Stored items
:::::
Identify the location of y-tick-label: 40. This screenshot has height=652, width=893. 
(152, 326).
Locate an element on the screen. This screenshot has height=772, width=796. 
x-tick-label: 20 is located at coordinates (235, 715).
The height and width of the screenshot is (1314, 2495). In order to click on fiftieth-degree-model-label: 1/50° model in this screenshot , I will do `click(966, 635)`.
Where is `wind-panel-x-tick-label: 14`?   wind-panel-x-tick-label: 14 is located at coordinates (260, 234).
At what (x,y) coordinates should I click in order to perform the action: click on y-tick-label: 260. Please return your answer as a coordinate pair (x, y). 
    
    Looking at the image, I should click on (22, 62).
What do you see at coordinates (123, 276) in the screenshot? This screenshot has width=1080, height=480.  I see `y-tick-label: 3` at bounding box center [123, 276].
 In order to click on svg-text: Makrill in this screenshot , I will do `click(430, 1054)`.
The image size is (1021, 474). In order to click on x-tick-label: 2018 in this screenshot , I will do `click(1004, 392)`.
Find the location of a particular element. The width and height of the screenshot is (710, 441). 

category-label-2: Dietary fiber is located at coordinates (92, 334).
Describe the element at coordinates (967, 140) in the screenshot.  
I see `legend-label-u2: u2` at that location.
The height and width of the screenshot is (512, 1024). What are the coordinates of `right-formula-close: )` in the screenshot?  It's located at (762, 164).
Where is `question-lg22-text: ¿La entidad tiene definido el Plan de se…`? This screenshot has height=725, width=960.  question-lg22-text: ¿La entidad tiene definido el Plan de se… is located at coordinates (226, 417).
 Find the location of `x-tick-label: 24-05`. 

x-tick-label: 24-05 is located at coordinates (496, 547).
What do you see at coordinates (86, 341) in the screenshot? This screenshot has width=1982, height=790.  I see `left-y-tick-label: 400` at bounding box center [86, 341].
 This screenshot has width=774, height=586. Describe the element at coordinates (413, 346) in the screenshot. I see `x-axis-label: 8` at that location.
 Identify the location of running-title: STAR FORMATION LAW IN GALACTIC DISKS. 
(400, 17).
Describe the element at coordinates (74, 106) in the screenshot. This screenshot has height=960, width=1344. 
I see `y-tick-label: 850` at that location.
:::::
Exercise instructions. Return every row above word for word, keeping their order.

Output of the task.
Identify the location of y-tick-label: 40. This screenshot has height=652, width=893. 
(152, 326).
Locate an element on the screen. This screenshot has height=772, width=796. 
x-tick-label: 20 is located at coordinates (235, 715).
The height and width of the screenshot is (1314, 2495). In order to click on fiftieth-degree-model-label: 1/50° model in this screenshot , I will do `click(966, 635)`.
Where is `wind-panel-x-tick-label: 14`?   wind-panel-x-tick-label: 14 is located at coordinates (260, 234).
At what (x,y) coordinates should I click in order to perform the action: click on y-tick-label: 260. Please return your answer as a coordinate pair (x, y). 
    
    Looking at the image, I should click on (22, 62).
What do you see at coordinates (123, 276) in the screenshot? This screenshot has width=1080, height=480.  I see `y-tick-label: 3` at bounding box center [123, 276].
 In order to click on svg-text: Makrill in this screenshot , I will do `click(430, 1054)`.
The image size is (1021, 474). In order to click on x-tick-label: 2018 in this screenshot , I will do `click(1004, 392)`.
Find the location of a particular element. The width and height of the screenshot is (710, 441). 

category-label-2: Dietary fiber is located at coordinates (92, 334).
Describe the element at coordinates (967, 140) in the screenshot.  
I see `legend-label-u2: u2` at that location.
The height and width of the screenshot is (512, 1024). What are the coordinates of `right-formula-close: )` in the screenshot?  It's located at (762, 164).
Where is `question-lg22-text: ¿La entidad tiene definido el Plan de se…`? This screenshot has height=725, width=960.  question-lg22-text: ¿La entidad tiene definido el Plan de se… is located at coordinates (226, 417).
 Find the location of `x-tick-label: 24-05`. 

x-tick-label: 24-05 is located at coordinates (496, 547).
What do you see at coordinates (86, 341) in the screenshot? This screenshot has width=1982, height=790.  I see `left-y-tick-label: 400` at bounding box center [86, 341].
 This screenshot has width=774, height=586. Describe the element at coordinates (413, 346) in the screenshot. I see `x-axis-label: 8` at that location.
 Identify the location of running-title: STAR FORMATION LAW IN GALACTIC DISKS. 
(400, 17).
Describe the element at coordinates (74, 106) in the screenshot. This screenshot has height=960, width=1344. 
I see `y-tick-label: 850` at that location.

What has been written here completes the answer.